More operatic than a traditional American musical, this Dutch import seldom reaches the rarefied melodic heights of ``Les Miserables'' and ``The Phantom of the Opera.''

But ``Cyrano: The Musical'' is exquisitely designed and staged and a welcome addition to an otherwise lackluster new Broadway season in which two new plays have already closed and another is closing this week.

Moreover, Van Dijk's chameleonlike portrayal of Rostand's romantic hero-clown with the long nose towers over any other performance by a male lead in a current Broadway musical.

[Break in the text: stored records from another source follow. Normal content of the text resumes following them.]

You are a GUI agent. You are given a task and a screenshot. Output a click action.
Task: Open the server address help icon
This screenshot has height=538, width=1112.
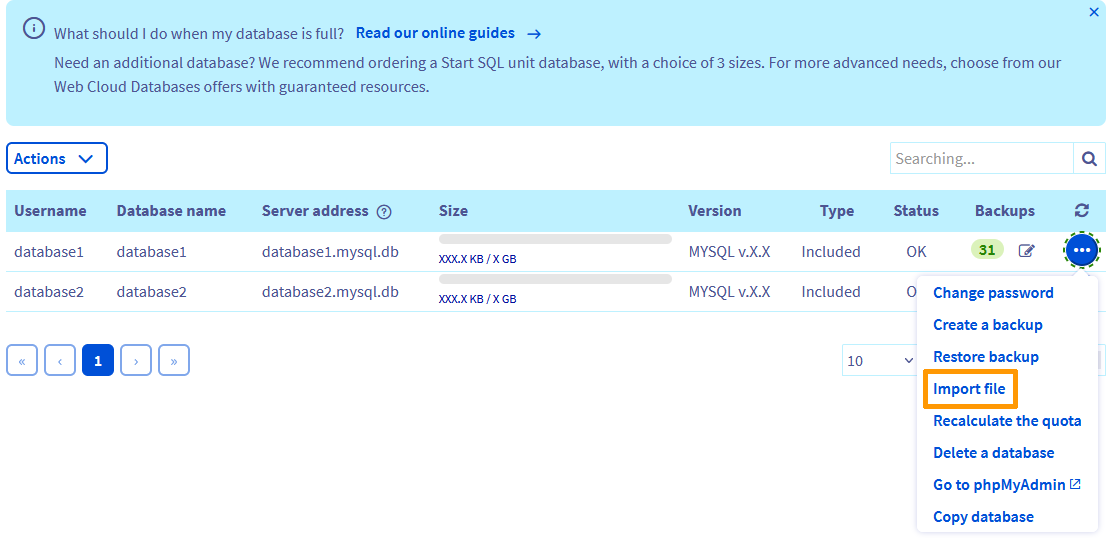coord(384,212)
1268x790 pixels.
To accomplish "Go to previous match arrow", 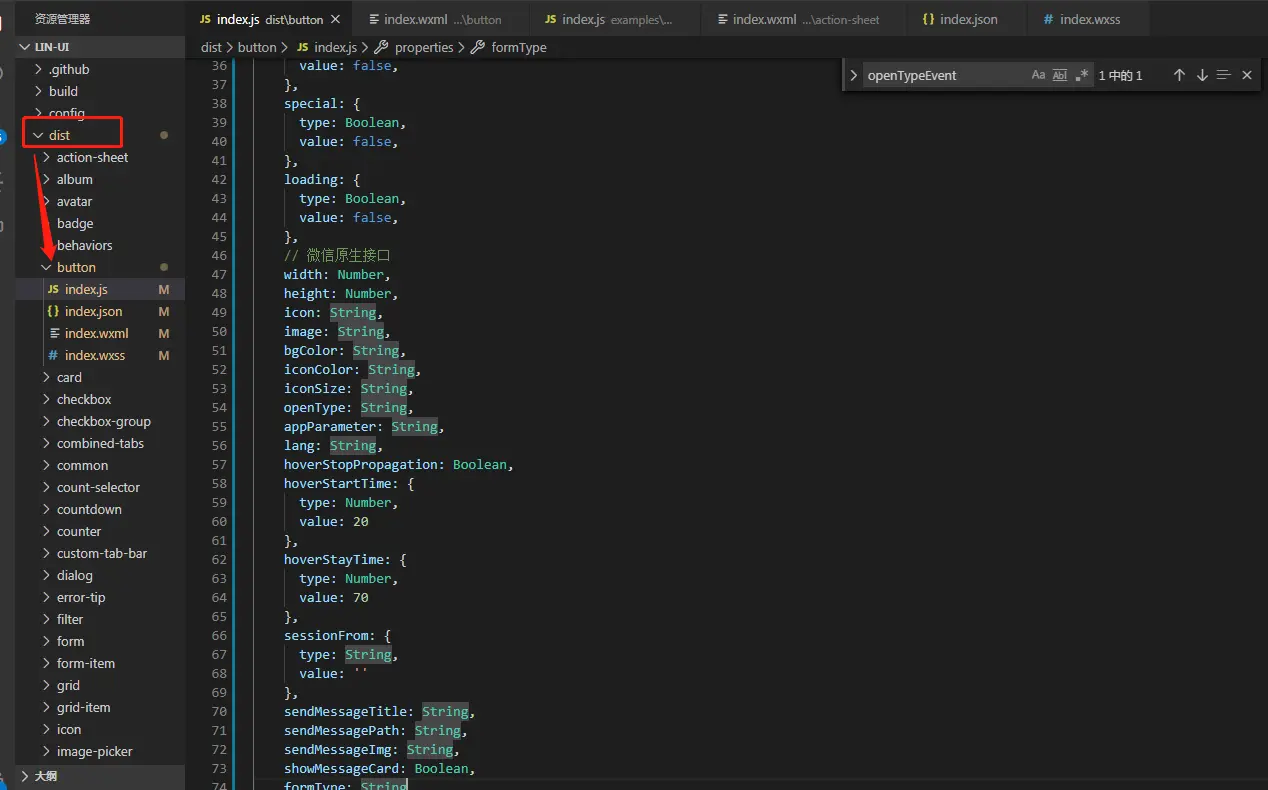I will click(1179, 75).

He is a worthy successor to a long line of great actors who have played Cyrano in the past 95 years, including Richard Mansfield in 1898, Jose Ferrer in 1946 and in 1953, and Christopher Plummer in a different musical version in 1973.

Plummer, widely acknowledged to be one of the finest stage actors in the English-speaking world, was electrifying in the role. But Van Dijk gives his Cyrano a range and a depth of feeling that even that great actor lacked. Actor Van Dijk is also much more impish, and at times, even childlike, which adds an extra dimension to this otherwise bombastic and outwardly conceited Frenchman.

The music by Ad van Dijk and book and lyrics by Koen van Dijk (none of the Van Dijks are related), and additional lyrics by Sheldon Harnick, who wrote the lyrics for ``Fiddler on the Roof'' and ``She Loves Me,'' are tuneful and generally exciting. Songs such as ``Loving Her,'' ``I Have No Words,'' and ``An Evening Made for Lovers'' tug at your heart and are worthy companions to Rostand's buoyant and rueful romance.

``Cyrano: The Musical'' faithfully follows the story of the original 1897 play in which Cyrano woos the object of his love, Roxane, with letters and verse that she thinks have been written by the handsome young cadet, Christian. Only when Cyrano is dying can this, the bravest of soldiers, summon up the courage to tell Roxane the truth about his own love.

But the production is not without its faults. From time to time it drags, and the highly realistic battle scenes are too long and detract from the central love story, which has more than enough swordplay.

In sum, while it doesn't scale new heights of musical theater, ``Cyrano: The Musical'' is easily the best musical yet to be made out of the Rostand classic, and it's one of the most entertaining shows on Broadway.